Copy each of the records below word for word, leaving out the pictures.

#### Given data ####

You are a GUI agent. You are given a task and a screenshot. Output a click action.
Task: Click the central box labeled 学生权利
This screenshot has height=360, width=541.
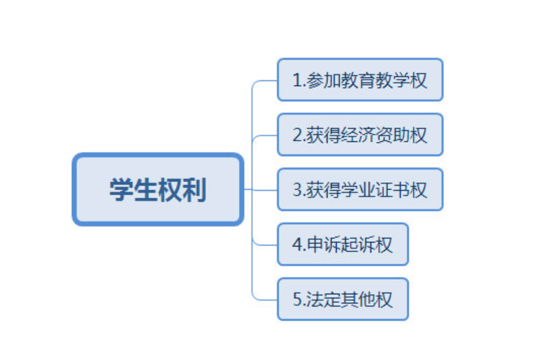pos(158,189)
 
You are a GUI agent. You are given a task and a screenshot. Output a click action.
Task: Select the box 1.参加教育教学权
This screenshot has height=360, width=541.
pos(360,80)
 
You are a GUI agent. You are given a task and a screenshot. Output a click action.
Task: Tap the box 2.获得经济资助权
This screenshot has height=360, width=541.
pos(360,135)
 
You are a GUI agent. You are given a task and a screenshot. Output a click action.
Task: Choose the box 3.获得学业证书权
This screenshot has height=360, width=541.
pos(360,189)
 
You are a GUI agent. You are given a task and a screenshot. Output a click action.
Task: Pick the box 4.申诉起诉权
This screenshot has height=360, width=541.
pos(343,244)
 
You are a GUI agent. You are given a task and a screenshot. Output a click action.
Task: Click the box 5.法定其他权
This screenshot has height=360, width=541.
pos(343,299)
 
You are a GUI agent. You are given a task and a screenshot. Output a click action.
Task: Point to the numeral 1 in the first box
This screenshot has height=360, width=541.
pos(298,80)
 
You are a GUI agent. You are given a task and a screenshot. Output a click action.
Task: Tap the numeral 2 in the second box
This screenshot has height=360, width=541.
pos(298,135)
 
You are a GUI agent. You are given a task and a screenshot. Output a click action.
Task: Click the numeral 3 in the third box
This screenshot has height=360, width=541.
pos(298,190)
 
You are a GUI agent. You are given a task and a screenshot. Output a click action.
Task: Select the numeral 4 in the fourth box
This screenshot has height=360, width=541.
pos(298,244)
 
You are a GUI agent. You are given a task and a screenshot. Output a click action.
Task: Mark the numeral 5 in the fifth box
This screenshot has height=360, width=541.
pos(298,299)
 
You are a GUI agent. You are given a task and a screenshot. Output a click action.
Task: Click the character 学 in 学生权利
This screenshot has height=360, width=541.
pos(121,189)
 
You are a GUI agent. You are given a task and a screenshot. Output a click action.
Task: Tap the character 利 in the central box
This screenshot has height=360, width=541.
pos(195,189)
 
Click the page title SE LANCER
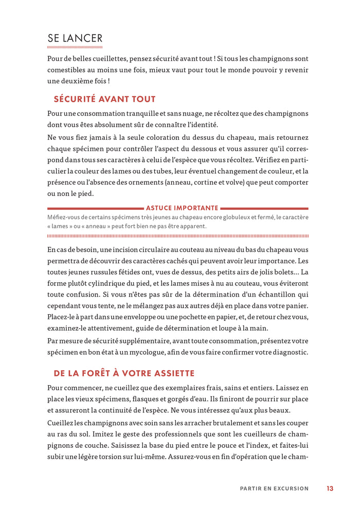click(75, 38)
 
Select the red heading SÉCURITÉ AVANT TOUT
click(104, 99)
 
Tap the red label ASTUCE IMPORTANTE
click(182, 208)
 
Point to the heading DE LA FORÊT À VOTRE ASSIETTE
click(124, 373)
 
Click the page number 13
click(330, 488)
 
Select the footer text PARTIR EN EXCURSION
click(274, 488)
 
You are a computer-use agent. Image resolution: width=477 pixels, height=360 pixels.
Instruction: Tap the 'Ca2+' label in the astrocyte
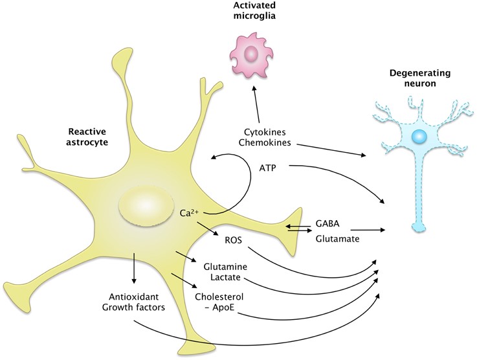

####

→ Task result:
You are a GUI agent. You are given a task and a screenshot. Output a click action.
Task: Click the central box labeled 学生权利
This screenshot has height=360, width=541.
pos(158,189)
 
You are a GUI agent. You are given a task and a screenshot. Output a click action.
Task: Select the box 1.参加教育教学权
This screenshot has height=360, width=541.
pos(360,80)
 
You are a GUI agent. You are given a task and a screenshot. Output a click action.
Task: Tap the box 2.获得经济资助权
This screenshot has height=360, width=541.
pos(360,135)
 
You are a GUI agent. You are given a task and a screenshot. Output a click action.
Task: Choose the box 3.获得学业证书权
This screenshot has height=360, width=541.
pos(360,189)
 
You are a GUI agent. You are given a task and a screenshot. Output a click action.
Task: Pick the box 4.申诉起诉权
This screenshot has height=360, width=541.
pos(343,244)
 
You are a GUI agent. You are given a task and a screenshot. Output a click action.
Task: Click the box 5.法定其他权
This screenshot has height=360, width=541.
pos(343,299)
 
You are a GUI agent. You are given a task and a screenshot. Output a click action.
Task: Point to the numeral 1 in the first box
This screenshot has height=360, width=541.
pos(298,80)
 
You are a GUI agent. You are given a task and a screenshot. Output a click action.
Task: Tap the numeral 2 in the second box
This screenshot has height=360, width=541.
pos(298,135)
 
You are a GUI agent. You are given a task and a screenshot. Output a click action.
Task: Click the numeral 3 in the third box
This screenshot has height=360, width=541.
pos(298,190)
 
You are a GUI agent. You are given a task and a screenshot. Output a click action.
Task: Select the numeral 4 in the fourth box
This screenshot has height=360, width=541.
pos(298,244)
 
You are a GUI agent. You are given a task and a screenshot. Output a click action.
Task: Mark the numeral 5 in the fifth box
This screenshot has height=360, width=541.
pos(298,299)
 
You are a GUI agent. You are given a task and a screenshot. Output a click action.
Task: Click the character 学 in 学生权利
This screenshot has height=360, width=541.
pos(121,189)
 
You are a GUI agent. You are given a task and a screenshot. Output a click action.
Task: Tap the character 利 in the central box
This screenshot has height=360, width=541.
pos(195,189)
 
Click the page title SE LANCER
click(75, 38)
 
Select the red heading SÉCURITÉ AVANT TOUT
click(104, 99)
 
Tap the red label ASTUCE IMPORTANTE
click(182, 208)
 
Point to the heading DE LA FORÊT À VOTRE ASSIETTE
click(124, 373)
 
Click the page number 13
click(330, 488)
 
Select the footer text PARTIR EN EXCURSION
click(274, 488)
 
You are a computer-use agent. Image resolution: width=477 pixels, height=360 pixels.
Instruction: Tap the 'Ca2+' label in the astrocyte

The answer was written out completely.